Stored records:

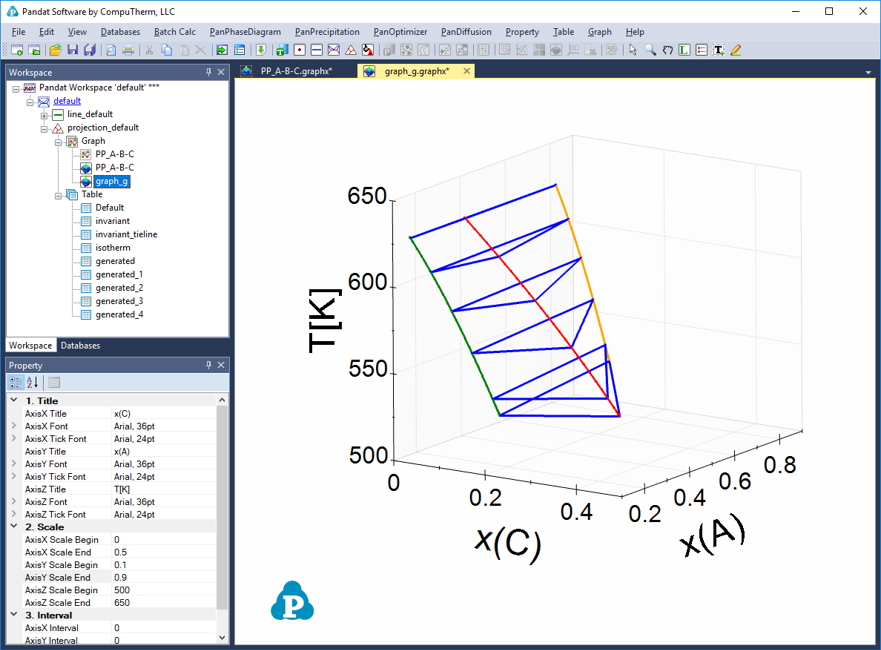Screen dimensions: 881x650
Task: Collapse the Table node in workspace tree
Action: pos(59,195)
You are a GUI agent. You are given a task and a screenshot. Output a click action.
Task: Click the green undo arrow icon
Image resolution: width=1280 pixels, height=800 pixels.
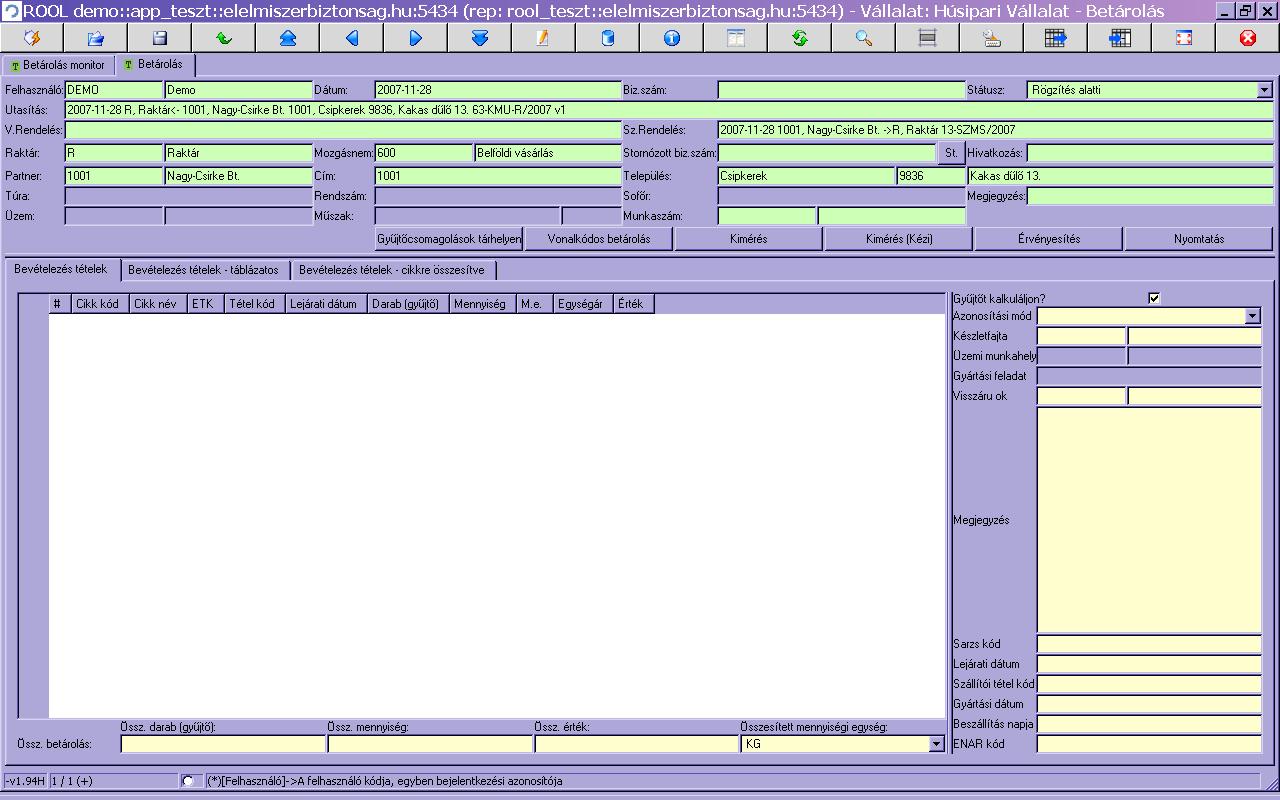(224, 38)
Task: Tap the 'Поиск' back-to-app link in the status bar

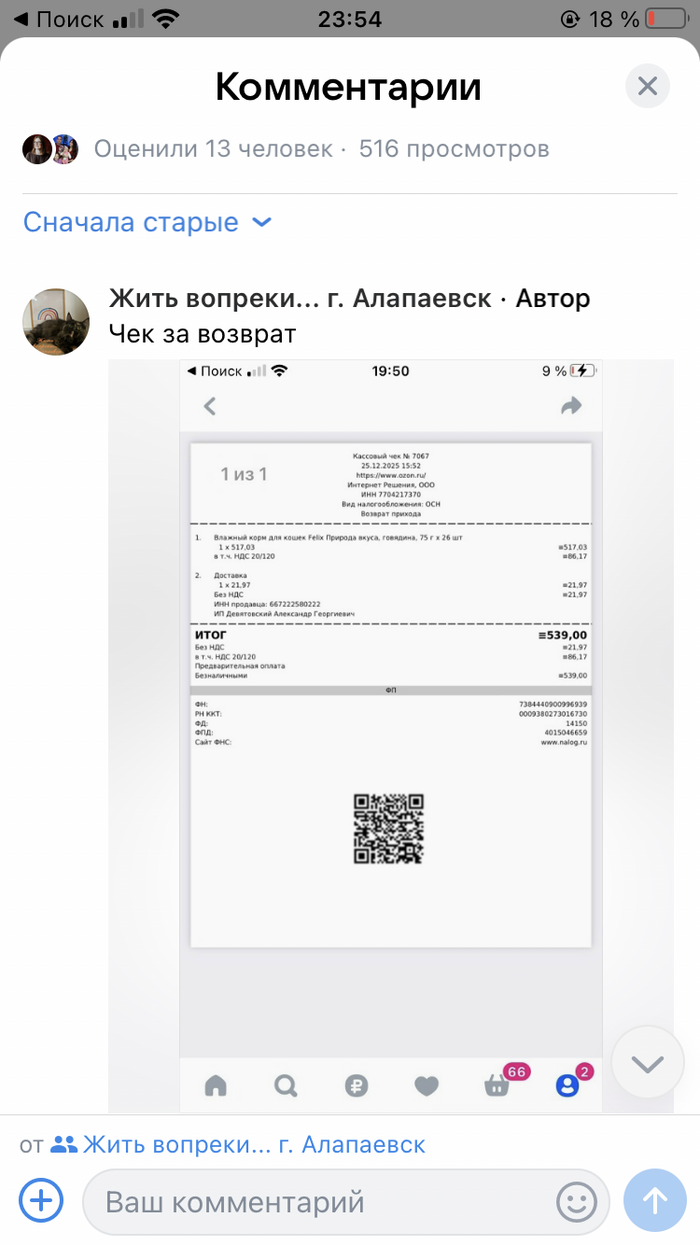Action: click(x=58, y=18)
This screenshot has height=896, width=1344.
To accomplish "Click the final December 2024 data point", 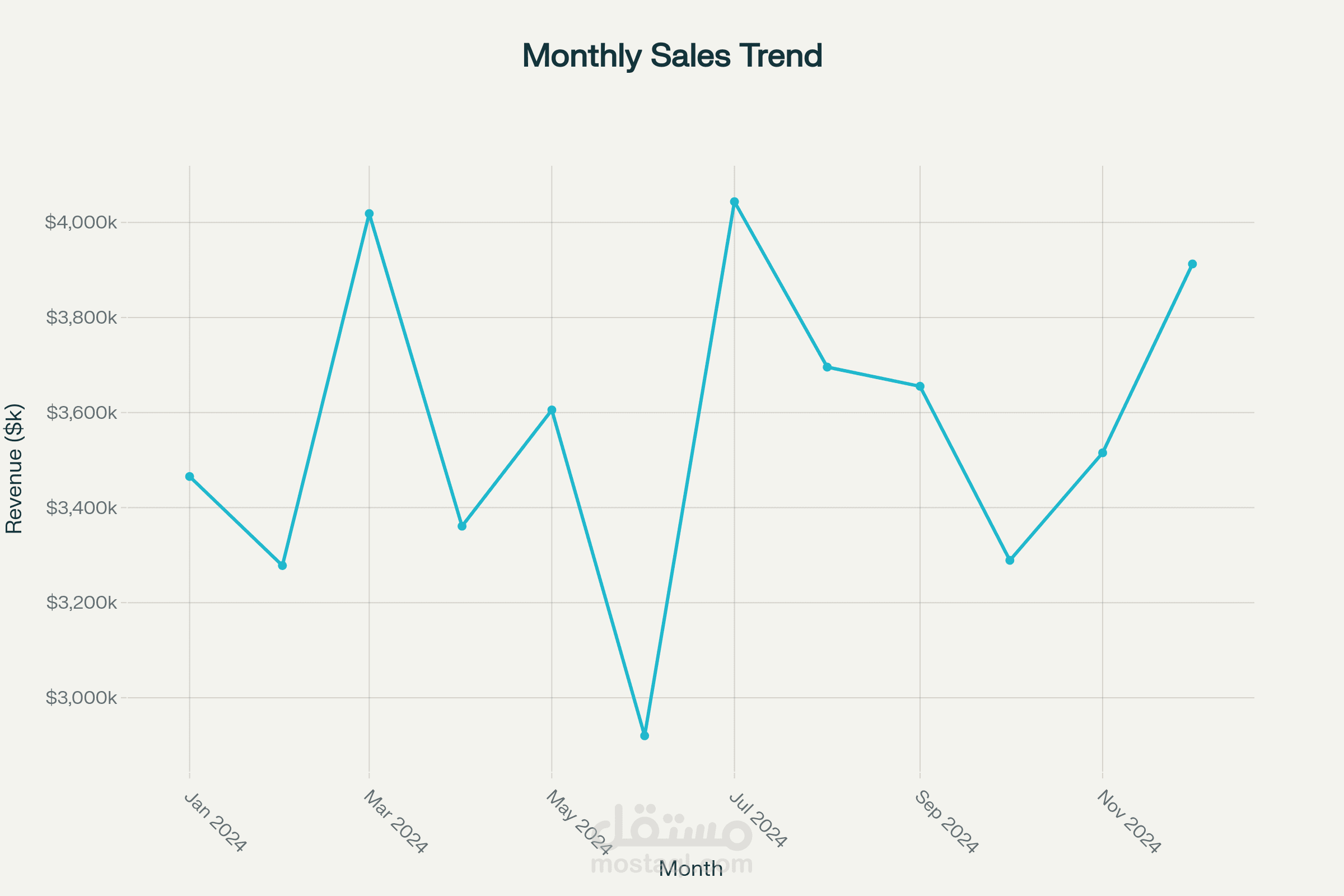I will [1193, 264].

* **What needs to be done**
From the data above, return only the lines starting at the line that holds "Task: Click the green undo arrow icon" and ending at the line that holds "This screenshot has height=896, width=1344.", word for word and without pictures.

* **Result for this exercise**
Task: Click the green undo arrow icon
Image resolution: width=1280 pixels, height=800 pixels.
(224, 38)
Task: Tap the 'Поиск' back-to-app link in the status bar

Action: click(x=58, y=18)
This screenshot has height=896, width=1344.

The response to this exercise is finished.